**Data supplied**
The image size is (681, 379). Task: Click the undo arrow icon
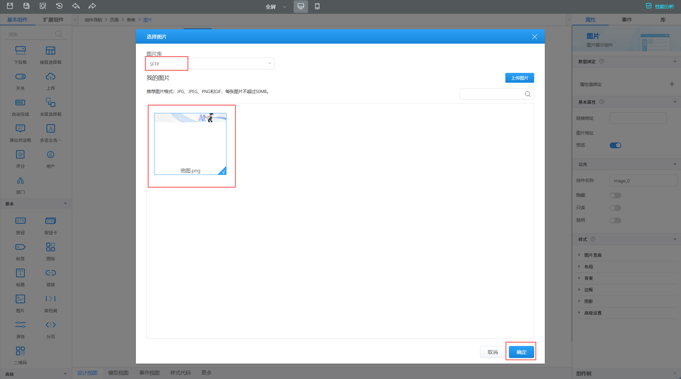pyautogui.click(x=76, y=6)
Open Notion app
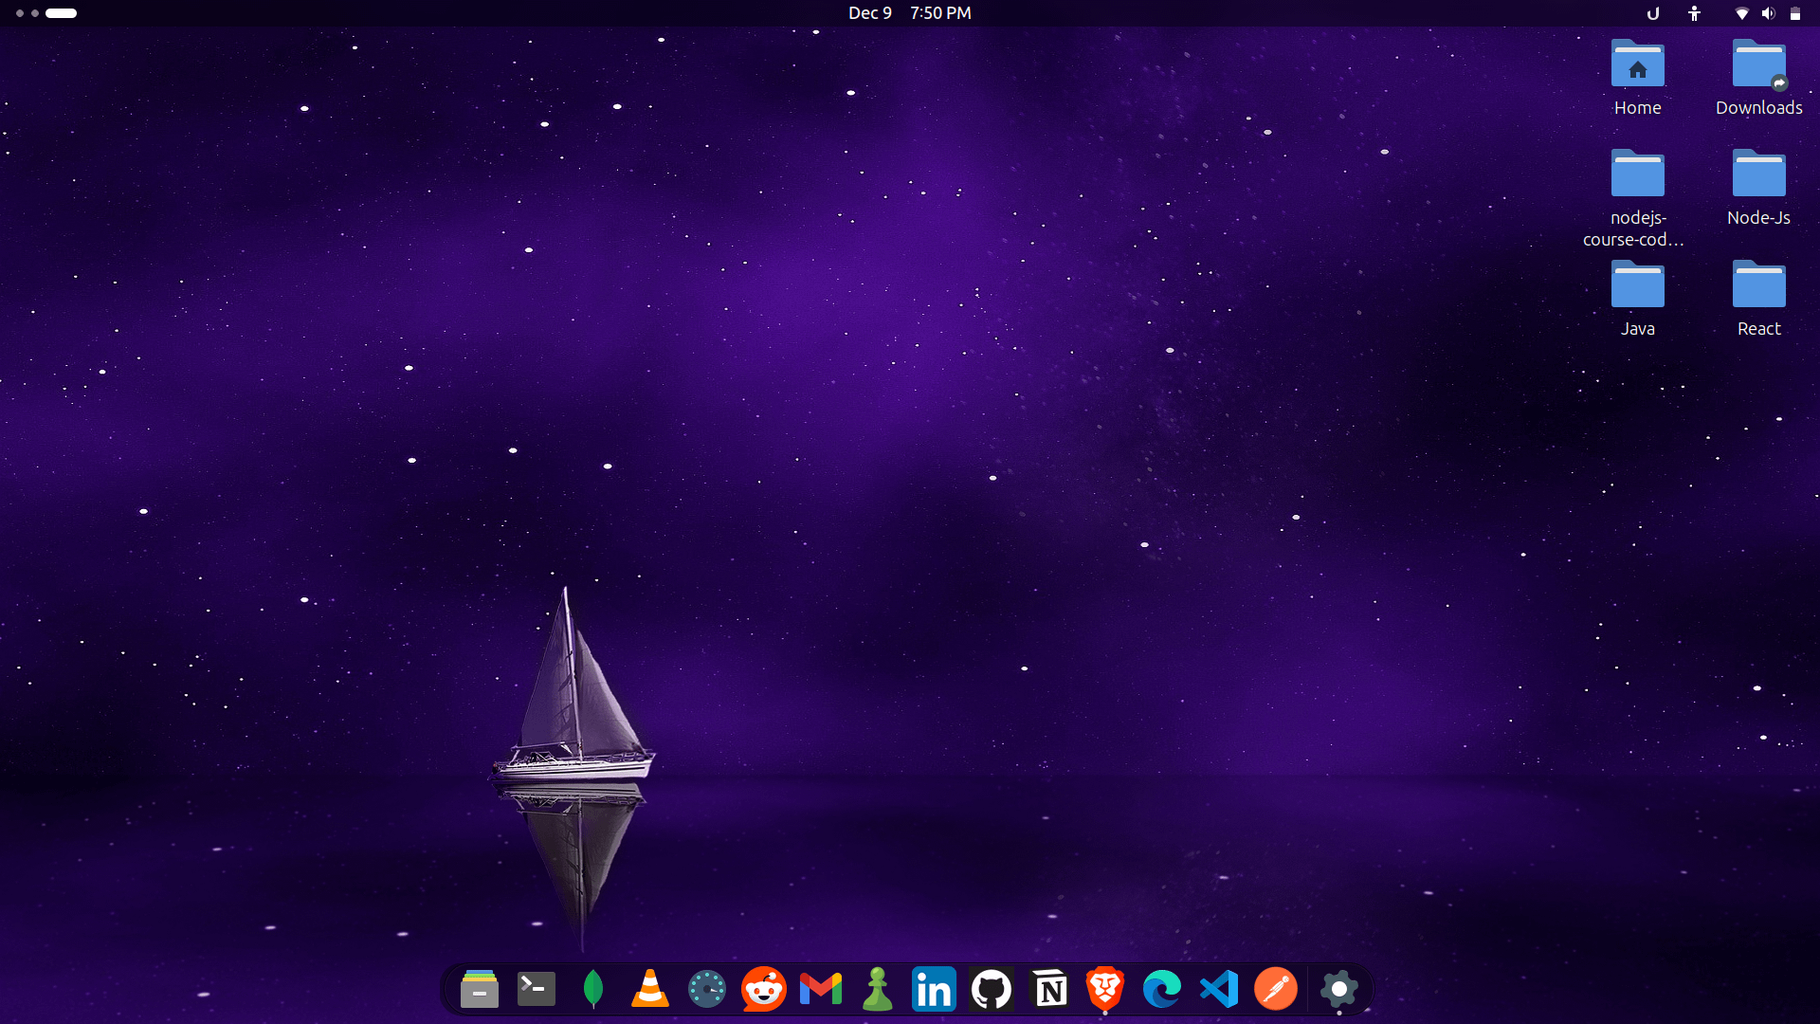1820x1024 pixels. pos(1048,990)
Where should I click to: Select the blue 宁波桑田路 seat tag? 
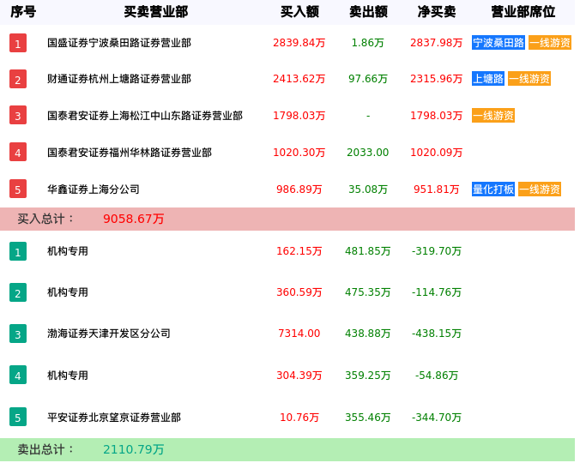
---
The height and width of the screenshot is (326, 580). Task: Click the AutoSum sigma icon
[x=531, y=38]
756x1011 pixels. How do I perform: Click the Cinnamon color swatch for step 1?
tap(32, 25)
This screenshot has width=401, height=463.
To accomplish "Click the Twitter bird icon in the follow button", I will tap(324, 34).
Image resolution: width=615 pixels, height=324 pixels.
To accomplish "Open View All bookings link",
* * *
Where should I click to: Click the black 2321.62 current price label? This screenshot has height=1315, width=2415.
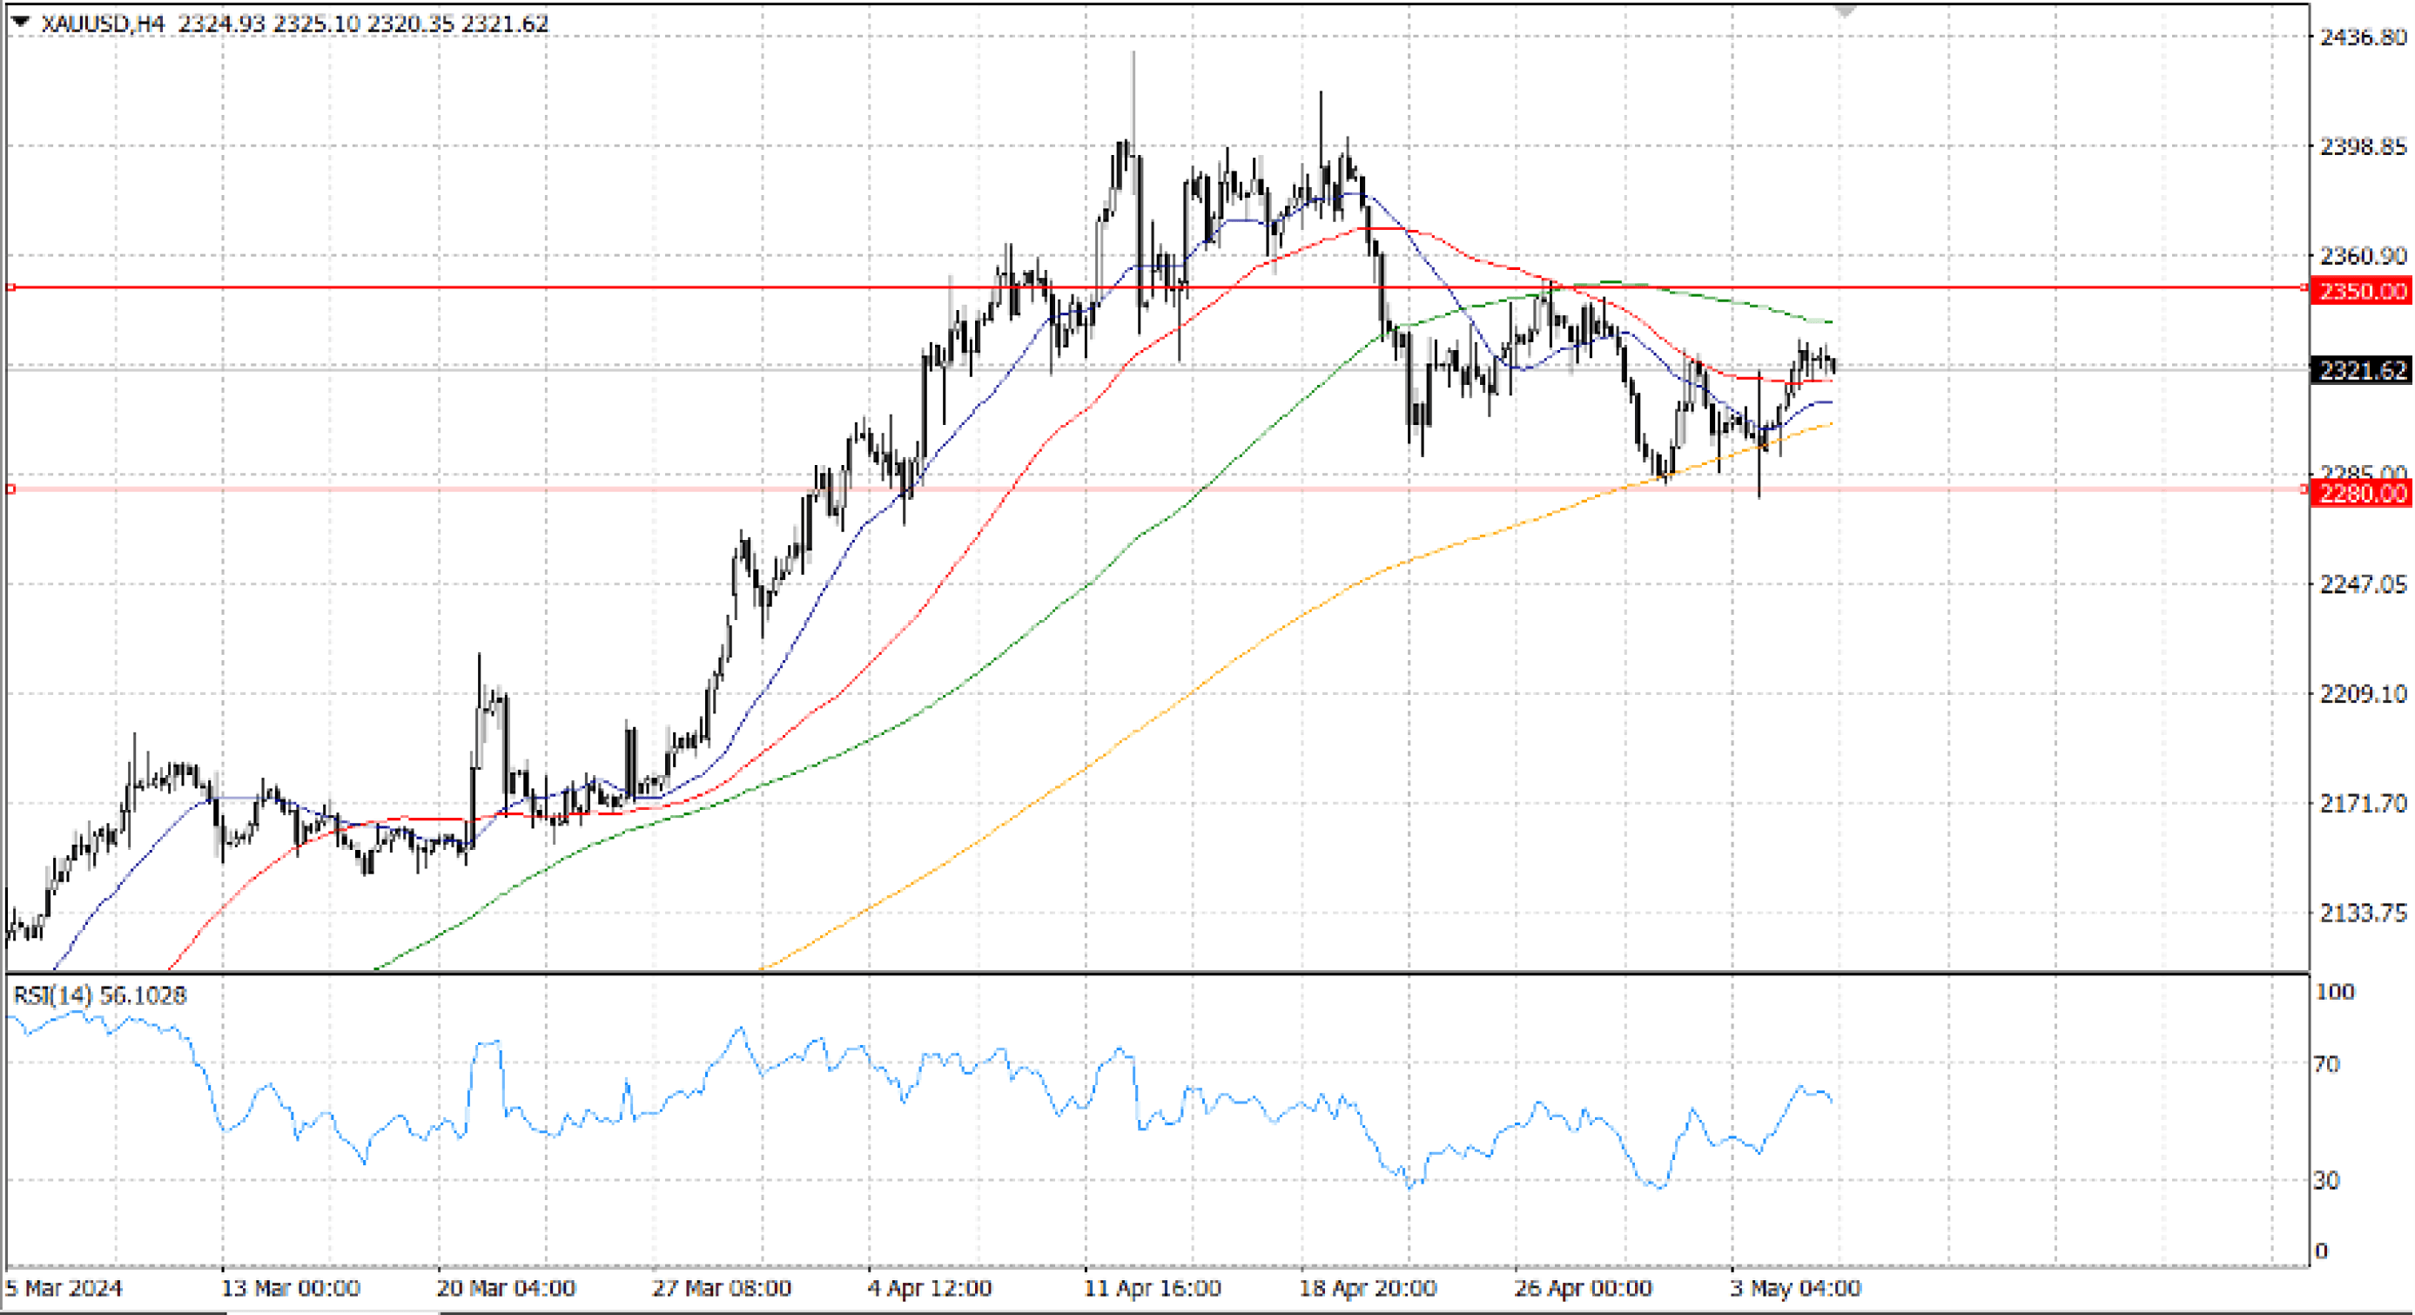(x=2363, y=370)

**What to do**
Update the lines starting with the line with "The image size" and going on through the line with "Where should I click to: Select" by putting "redo arrow" in place of "undo arrow", with everything else unchanged. Leave the pictures out of your answer.

**Solved exercise**
The image size is (681, 379). Task: Click the redo arrow icon
pyautogui.click(x=76, y=6)
Open Notion app
1820x1024 pixels. pos(1048,990)
Where should I click to: Select the blue 宁波桑田路 seat tag? 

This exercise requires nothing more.